Substrate the signal needs
Nutritional cofactor precision
PEG-MGF is theorized to carry a sustained, systemic satellite-cell activation signal across the week — not a single peri-workout pulse like plain MGF. That design dictates a different cofactor approach: feed the signal continuously, train broadly across the week, and flag the one honest pharmacological caution (anti-PEG antibodies). Every recommendation below traces to PEG-MGF's longer-acting, systemic character, not to a PEG-MGF nutrition study.
Reasoned from PEG-MGF's extended-exposure, systemic design plus satellite-cell and IGF-axis biology — not a PEG-MGF cofactor study. The mechanism PEG-MGF is supposed to act through is itself contested; these cofactors support the substrate and context that would amplify the effect if that mechanism holds.
Supply the substrate — steady daily protein + leucine
The single most load-bearing cofactor: a prolonged satellite-cell signal needs a continuous amino-acid supply to drive protein synthesis, not just a post-workout window.

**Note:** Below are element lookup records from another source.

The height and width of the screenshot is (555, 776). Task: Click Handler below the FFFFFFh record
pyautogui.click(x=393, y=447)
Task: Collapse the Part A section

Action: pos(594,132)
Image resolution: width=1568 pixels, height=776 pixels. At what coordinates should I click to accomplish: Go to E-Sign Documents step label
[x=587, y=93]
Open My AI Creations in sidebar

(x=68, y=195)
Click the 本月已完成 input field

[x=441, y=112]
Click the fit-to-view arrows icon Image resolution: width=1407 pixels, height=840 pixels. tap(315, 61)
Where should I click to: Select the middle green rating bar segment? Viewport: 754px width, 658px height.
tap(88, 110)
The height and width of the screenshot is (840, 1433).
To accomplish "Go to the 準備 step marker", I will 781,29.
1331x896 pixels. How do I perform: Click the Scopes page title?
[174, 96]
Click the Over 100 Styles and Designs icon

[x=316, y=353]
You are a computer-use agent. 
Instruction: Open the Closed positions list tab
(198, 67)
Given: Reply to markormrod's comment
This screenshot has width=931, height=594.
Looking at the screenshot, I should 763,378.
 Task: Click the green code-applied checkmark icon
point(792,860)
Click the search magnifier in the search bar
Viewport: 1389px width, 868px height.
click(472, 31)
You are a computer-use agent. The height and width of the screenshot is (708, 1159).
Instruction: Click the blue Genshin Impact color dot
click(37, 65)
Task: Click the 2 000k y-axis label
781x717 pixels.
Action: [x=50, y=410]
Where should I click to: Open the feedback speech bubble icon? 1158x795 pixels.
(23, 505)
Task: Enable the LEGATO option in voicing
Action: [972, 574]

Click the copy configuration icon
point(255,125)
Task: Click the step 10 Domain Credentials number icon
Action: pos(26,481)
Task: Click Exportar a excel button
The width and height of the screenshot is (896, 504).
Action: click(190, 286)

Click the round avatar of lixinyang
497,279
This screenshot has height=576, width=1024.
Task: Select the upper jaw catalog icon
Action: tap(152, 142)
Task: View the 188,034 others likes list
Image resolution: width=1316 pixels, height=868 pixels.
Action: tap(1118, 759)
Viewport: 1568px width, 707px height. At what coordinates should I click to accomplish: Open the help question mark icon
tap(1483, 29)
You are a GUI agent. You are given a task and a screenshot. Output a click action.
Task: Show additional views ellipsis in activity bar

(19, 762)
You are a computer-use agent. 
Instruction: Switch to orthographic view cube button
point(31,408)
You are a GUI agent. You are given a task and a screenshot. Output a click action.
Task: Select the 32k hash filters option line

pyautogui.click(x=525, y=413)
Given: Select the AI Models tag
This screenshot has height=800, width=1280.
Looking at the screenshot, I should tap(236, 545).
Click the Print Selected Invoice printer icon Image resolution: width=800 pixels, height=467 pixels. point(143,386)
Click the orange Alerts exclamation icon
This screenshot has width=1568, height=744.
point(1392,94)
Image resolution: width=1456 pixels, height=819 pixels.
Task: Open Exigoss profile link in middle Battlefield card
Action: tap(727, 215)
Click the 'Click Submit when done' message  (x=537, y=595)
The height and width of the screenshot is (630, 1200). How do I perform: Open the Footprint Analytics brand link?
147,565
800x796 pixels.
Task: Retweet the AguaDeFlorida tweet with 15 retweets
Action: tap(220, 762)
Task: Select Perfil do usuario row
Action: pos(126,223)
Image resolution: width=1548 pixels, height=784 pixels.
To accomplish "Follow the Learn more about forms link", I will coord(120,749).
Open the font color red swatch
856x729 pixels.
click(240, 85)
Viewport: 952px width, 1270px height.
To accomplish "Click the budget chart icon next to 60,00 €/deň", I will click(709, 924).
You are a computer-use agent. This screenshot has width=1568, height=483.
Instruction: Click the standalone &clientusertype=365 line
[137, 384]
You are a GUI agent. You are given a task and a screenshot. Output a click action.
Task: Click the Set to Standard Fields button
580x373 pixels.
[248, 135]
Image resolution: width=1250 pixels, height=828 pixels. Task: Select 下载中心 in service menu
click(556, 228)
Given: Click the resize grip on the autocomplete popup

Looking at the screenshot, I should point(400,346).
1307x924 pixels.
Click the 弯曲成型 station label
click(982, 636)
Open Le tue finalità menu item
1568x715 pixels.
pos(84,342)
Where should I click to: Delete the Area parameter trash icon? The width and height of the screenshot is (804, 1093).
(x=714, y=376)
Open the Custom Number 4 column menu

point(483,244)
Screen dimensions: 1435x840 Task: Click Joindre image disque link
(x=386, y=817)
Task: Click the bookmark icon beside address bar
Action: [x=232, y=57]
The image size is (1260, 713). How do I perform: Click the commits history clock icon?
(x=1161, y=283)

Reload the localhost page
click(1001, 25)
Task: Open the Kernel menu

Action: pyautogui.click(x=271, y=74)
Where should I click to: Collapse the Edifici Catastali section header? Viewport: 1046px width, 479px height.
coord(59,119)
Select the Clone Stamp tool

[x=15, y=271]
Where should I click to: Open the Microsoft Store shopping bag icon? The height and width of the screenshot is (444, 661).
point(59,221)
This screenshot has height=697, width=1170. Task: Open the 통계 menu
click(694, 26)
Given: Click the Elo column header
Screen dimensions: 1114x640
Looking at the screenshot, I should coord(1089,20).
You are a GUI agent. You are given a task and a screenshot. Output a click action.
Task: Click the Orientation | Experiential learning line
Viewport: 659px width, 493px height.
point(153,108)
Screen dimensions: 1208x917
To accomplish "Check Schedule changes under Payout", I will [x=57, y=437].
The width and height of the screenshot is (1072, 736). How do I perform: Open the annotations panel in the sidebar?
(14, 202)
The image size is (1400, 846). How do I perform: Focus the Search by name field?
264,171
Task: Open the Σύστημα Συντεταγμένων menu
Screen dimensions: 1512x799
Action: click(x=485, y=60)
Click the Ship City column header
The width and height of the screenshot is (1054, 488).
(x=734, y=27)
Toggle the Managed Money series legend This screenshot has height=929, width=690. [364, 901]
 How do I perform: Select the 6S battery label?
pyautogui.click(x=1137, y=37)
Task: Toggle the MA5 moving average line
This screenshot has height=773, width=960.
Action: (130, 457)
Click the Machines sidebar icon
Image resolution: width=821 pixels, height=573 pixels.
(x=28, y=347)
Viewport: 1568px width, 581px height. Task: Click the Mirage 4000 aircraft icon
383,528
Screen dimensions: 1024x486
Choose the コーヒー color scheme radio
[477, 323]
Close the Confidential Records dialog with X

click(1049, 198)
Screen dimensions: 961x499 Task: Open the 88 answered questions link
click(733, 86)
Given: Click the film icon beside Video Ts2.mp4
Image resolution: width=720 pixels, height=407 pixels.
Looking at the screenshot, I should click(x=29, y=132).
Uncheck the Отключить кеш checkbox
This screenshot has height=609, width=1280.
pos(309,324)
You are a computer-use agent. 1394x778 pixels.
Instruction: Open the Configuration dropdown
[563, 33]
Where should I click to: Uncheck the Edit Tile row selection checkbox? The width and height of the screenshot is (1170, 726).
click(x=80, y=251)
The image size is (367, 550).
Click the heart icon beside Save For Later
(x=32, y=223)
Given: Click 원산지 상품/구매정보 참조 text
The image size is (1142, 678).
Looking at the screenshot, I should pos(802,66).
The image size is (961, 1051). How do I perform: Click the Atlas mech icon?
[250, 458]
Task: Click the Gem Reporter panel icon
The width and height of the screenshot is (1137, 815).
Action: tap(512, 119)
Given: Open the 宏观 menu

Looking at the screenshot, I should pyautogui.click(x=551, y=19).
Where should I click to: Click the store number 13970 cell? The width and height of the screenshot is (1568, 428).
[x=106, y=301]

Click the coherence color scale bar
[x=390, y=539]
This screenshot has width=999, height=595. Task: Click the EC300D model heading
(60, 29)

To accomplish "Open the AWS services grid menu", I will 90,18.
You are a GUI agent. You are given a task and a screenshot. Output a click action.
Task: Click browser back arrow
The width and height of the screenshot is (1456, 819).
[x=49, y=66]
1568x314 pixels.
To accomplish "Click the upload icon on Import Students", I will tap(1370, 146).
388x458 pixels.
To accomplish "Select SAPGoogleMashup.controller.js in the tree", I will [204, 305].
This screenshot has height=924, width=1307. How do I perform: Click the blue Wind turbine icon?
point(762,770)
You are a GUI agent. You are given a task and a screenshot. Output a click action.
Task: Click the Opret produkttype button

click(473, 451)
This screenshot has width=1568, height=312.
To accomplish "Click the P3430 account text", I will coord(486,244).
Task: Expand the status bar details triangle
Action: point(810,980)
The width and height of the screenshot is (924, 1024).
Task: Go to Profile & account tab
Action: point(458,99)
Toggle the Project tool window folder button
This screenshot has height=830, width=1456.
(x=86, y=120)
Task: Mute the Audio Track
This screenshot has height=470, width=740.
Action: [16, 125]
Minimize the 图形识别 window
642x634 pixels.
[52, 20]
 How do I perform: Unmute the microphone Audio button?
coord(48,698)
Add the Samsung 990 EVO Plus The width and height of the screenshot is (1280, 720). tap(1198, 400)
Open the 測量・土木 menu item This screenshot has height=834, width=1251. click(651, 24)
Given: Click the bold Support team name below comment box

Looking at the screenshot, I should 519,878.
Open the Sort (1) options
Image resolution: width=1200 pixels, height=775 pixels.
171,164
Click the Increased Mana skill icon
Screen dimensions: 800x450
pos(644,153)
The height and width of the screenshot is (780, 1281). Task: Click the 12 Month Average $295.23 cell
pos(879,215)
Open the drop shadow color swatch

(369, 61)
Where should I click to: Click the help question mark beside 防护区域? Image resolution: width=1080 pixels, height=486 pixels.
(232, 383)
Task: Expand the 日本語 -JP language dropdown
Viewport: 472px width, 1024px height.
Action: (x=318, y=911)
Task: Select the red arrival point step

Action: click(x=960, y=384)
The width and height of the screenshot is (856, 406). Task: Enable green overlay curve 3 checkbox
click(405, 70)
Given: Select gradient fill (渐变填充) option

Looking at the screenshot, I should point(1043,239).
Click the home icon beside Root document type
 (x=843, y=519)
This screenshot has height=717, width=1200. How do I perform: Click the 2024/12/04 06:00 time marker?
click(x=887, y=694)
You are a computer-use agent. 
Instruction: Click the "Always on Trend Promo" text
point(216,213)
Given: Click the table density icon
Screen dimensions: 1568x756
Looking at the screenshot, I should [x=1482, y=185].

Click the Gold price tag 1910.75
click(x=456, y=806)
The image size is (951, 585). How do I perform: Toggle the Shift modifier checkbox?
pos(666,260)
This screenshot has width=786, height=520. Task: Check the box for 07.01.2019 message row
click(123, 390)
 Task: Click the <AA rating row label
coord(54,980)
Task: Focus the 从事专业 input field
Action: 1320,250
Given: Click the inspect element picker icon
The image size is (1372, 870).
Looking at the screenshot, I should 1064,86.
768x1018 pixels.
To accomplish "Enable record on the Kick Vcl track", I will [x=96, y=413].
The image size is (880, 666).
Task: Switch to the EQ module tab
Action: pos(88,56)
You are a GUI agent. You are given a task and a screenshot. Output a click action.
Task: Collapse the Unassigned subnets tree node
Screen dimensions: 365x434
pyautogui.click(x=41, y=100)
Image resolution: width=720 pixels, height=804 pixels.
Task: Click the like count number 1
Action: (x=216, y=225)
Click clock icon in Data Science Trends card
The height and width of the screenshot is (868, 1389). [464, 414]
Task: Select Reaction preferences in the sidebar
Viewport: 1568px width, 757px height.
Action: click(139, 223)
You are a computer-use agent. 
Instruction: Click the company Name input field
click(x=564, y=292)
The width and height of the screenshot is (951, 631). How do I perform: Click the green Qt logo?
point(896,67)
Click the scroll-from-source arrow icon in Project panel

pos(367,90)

- Why it's different from plain MGF:
- Plain MGF's brief local pulse is typically paired with a peri-workout protein hit; PEG-MGF's multi-day systemic exposure means the signal is present around the clock — so gaps in amino-acid availability (fasted stretches, low-protein days) become more relevant. The satellite-cell signal cannot convert to new muscle protein without the raw material.
- Protocol:
- 1.8–2.2 g protein per kg bodyweight per day (≈ 0.8–1.0 g/lb), distributed across 3–5 meals or shakes — each containing at least 3 g leucine to reliably trigger mTOR and muscle protein synthesis. This is daily baseline, not a pre/post-workout loading strategy.
- Leucine specifically:
- Leucine is the amino acid that flips the mTOR switch — without ≥ 3 g per sitting, protein synthesis is sub-maximally stimulated. With PEG-MGF's longer exposure, every feeding window is a potential amplification point, not just the post-training window.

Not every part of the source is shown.